Coincidentally, yesterday Avvo announced it has now expanded the service to 18 states, covering about 70 percent of the US population.  I first read the story in Law Sites, which describes the news and the service and quotes Avvo's general counsel and CEO.  I left a comment expressing my opinion about one of their claims and asking for an explanation, and the General Counsel for Avvo was kind enough to reply.  You can read our exchange in the comments below the story here and judge for yourself as to whether Avvo's explanation makes sense to you.

I find it interesting that when challenged on whether lawyers paying for the service could be found to be in violation of the rule against sharing fees with non-lawyers, Avvo's GC claimed the rule is unconstitutional as applied under the First Amendment.  (Is Avvo arguing that because it calls the fee a "marketing fee," paying the fee makes it advertising?  I don't know.)  This means that in the last couple of days I have read of Avvo claiming that the transaction is not fee sharing because it is a separate transaction, that the transaction is not fee sharing because it is paying for advertising, that if the transaction is fee sharing, it is allowed by the rules, and that if it is not allowed by the rule, the rule in unconstitutional.

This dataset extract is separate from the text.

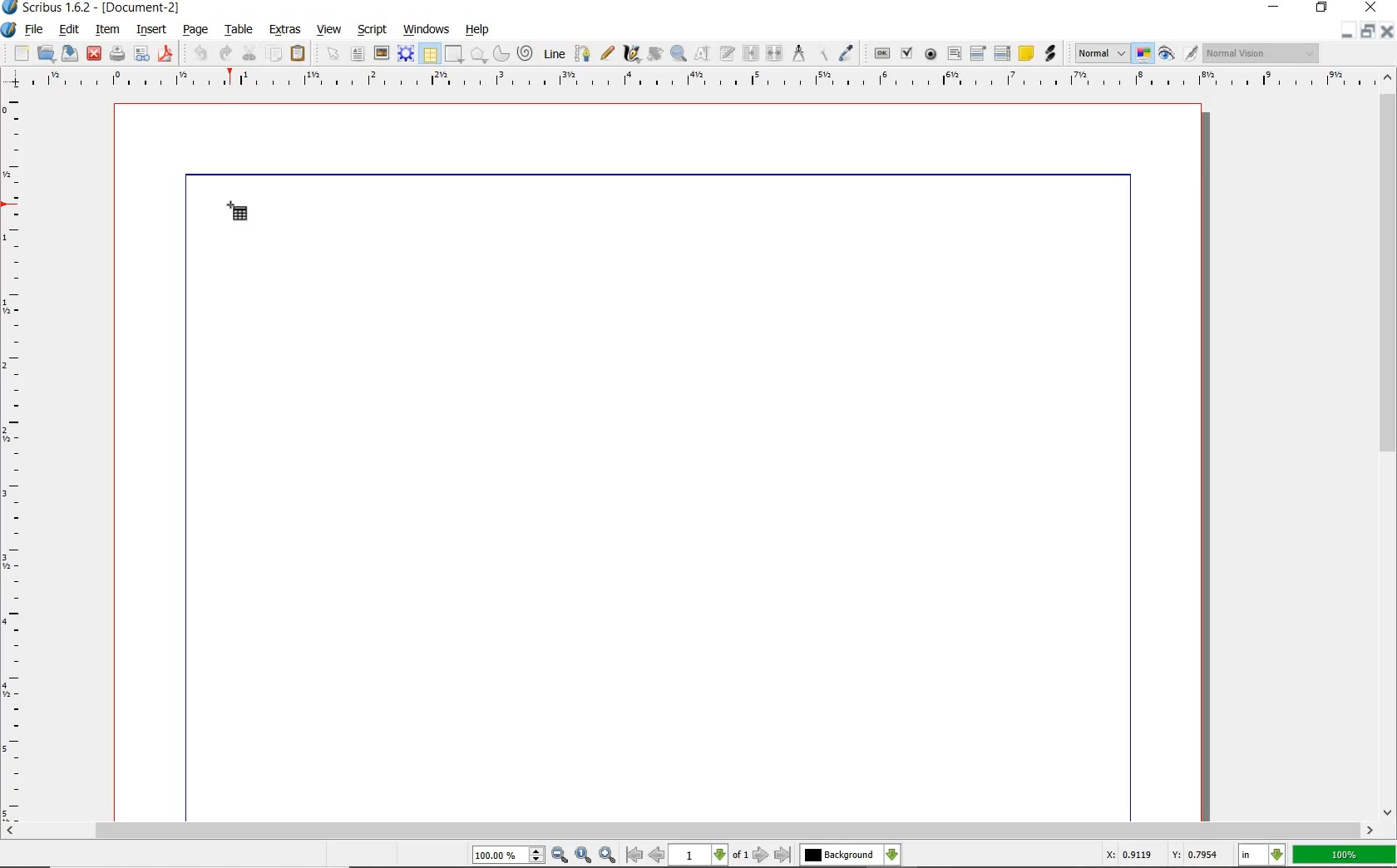 The width and height of the screenshot is (1397, 868). What do you see at coordinates (284, 30) in the screenshot?
I see `extras` at bounding box center [284, 30].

Also, I don't understand why Avvo doesn't instead argue that it is covered by comment [5] to Rule 7.2 which says that "a lawyer may pay others for generating client leads, such as Internet-based client leads, as long as the lead generator does not recommend the lawyer, any payment to the lead generator is consistent with Rules 1.5(e) (division of fees) and 5.4 (professional independence of the lawyer), and the lead generator’s communications are consistent with Rule 7.1 (communications concerning a lawyer’s services)."

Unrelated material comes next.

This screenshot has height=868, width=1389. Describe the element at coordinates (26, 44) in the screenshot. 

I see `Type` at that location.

This is an interesting relatively new comment that I have not seen interpreted in any cases.  (If you know of one, please send it my way - I'd like to see it.)  My sense is that this comment was adopted precisely to be more lenient with respect to the ban to pay others for referring clients, by opening the door to online services that connect clients with lawyers -- which is precisely what Avvo does.  The problem is that there are a few things in the comment that have not been tested (at least to my knowledge).  What is a "client lead"?  Does that refer to information or to an actual client?  If the intent is to allow payment for information but not for an actual client, then the comment won't help Avvo.  Again, I have not done the research to know how "leads" has been interpreted (or is meant to be interpreted).

Also, and more importantly, what does it mean when it says that the payment won't violate Rule 7.2 as long as it is "consistent with" Rules 1.5 and 5.4.  Is "consistent with" the same as "complies with" or is there a difference?  If it means that in order for the payment not to violate 7.2 the lawyer also has to comply with 1.5(e) and 5.4, that means that payment to a non-lawyer will be in violation of 7.2 because sharing a fee with a non lawyer is by definition a violation of 5.4 and irrelevant to 1.5(e) which is about sharing fees with other lawyers.  Since internet "lead generators" are not likely to be lawyers, I think that "consistent with" means something other than "complies with."

Viewed that way, the question becomes whether allowing payment to a non-lawyer for finding and sending a client to the lawyer threatens the policies and concerns for which we decided to adopt the requirements in 1.5(e) and the ban in 5.4.   And I think Avvo can make a case that allowing this type of payment does not.  I don't know how convincing the argument will be before the authorities, but you can make the argument.   Which is why I don't understand why not go for this argument rather than the strange argument based on the First Amendment (which appears to be based on a forced interpretation of what the speech in question is and an incorrect reading of the constitutional standard that applies (note that Avvo's GC argues the state has to show harm, an argument the Supreme Court dismissed in Ohralik).  

Having said all that, it seems Avvo is here to stay and that at least for now states are tolerating it.  However, it will be interesting to see what happens in the near future.  It will be interesting to see if attorneys ask their local Ethics Commissions to issue opinions on whether sharing fees with Avvo is ethical.  Hopefully some will and we will begin to see the responses in different states. 

It will also be interesting to see if states will then create regulations to apply to the non lawyers in the legal marketplace.  The ABA just adopted a resolution urging jurisdictions to regulate the non lawyers in the legal services marketplace according to the policies and values of the legal profession.  Ironically, this may lead to a finding that it is not a good idea to abandon the ban related to sharing fees with a non-lawyer.